Quando arrivammo lì, gli spiegai cosa avevo in mente.
Volevo un tatuaggio che mi coprisse tutta la schiena.  Volevo che fosse particolare ma soprattutto, non banale. Quindi gli dissi che desideravo farmi tatuare tutti i simboli delle cinque fazioni ma essi  dovevano essere uniti da dei ghirigori che rappresentassero  le venature di una mano, in modo più tribale. Ecco tribale era la parola giusta. Quando glielo dissi sembrò entusiasta e così, cominciò a mettersi a lavoro.
Mi tolsi la felpa e mi sdraia sulla poltroncina a pancia in giù. Lei poi sciolse il gancetto al reggiseno e cominciò a passare il freddo disinfettante su tutta la schiena. Il contrasto tra la mia pelle calda e il disinfettante freddo, mi procurò leggeri brividi, ma poi cessarono e la mia schiena come la mia pelle prendeva fuoco ogni qualvolta quell’affare andava a colorare la mia pelle diafana.

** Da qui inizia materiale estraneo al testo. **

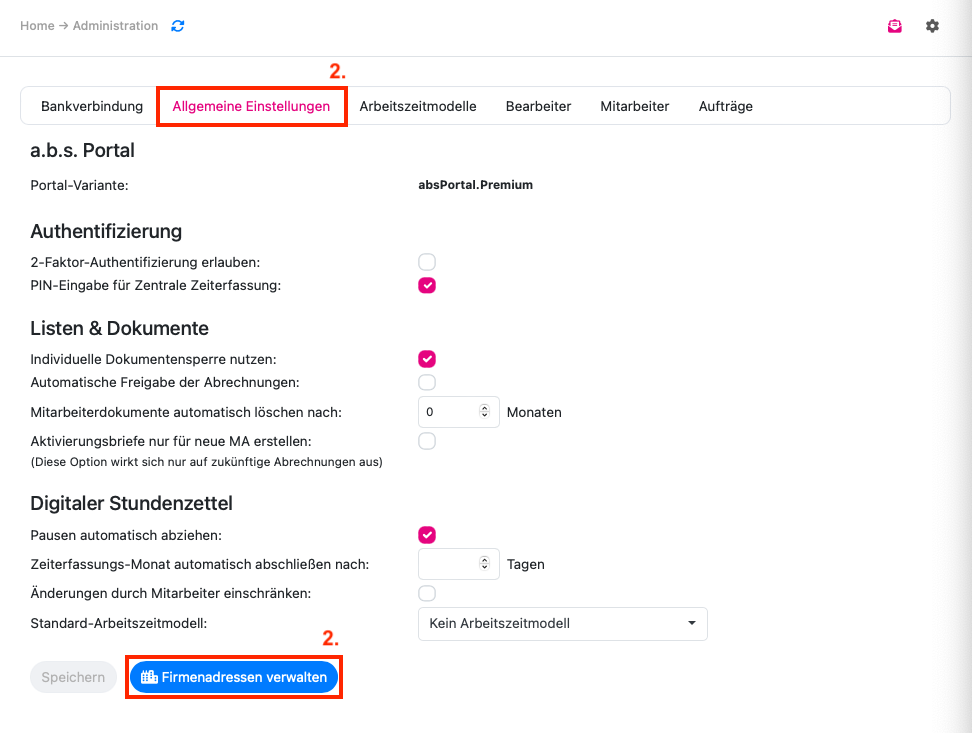Open the Arbeitszeitmodelle tab
The image size is (972, 733).
click(418, 106)
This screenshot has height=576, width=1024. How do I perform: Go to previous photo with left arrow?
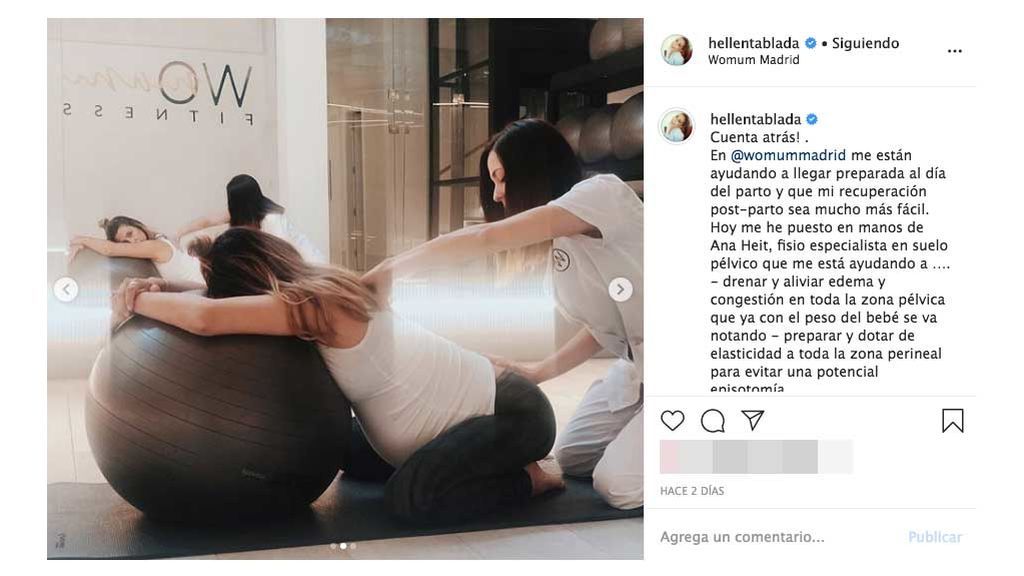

Avevo la pelle che bruciava, il dolore che la posizione mi procurava al seno e per finire in bellezza, le mani e i piedi intorpiditi. Ad un certo punto però, il ronzio di quell’aggeggio malefico della macchinetta elettrica cesso. Il silenzio fu però spezzato da una sedia che veniva tirata indietro e dei passi pesanti sul pavimento che si allontanavano. Era sicuramente Tori che si era fermata e che se ne era andata chi sa dove.
Perfetto.
Io ero in quella schifosissima posizione e lei pensava bene di andarsene.
Girai leggermente la testa per vedere se Tori era ancora nei paraggi oppure se ne era veramente andata, eh si se ne era andata. Poi però, vidi un ombra sulla lastra splendente di pietra che fungeva da pavimento ma aveva qualcosa di strano. Quella non poteva essere di certo l’ombra di Tori. Lei aveva capelli lunghi, l’ombra invece aveva capelli corti con una muscolatura evidente e ben piazzata. Ma non poteva essere di certo Brian, non era così muscoloso, allora chi diamine era?
Non ebbi il tempo di aprire bocca quando la figura cominciò a passarmi un dito sulla schiena scoperta procurandomi leggeri brividi di freddo. Mi irrigidii all’istante e cercai di fermarlo con la mano. Anche se quei movimenti circolari mi stavano piacendo un sacco, tant’è che mi morsi anche il labbro inferiore per tenere a freno i miei ormoni di sedicenne, lo fermai prendendogli il polso.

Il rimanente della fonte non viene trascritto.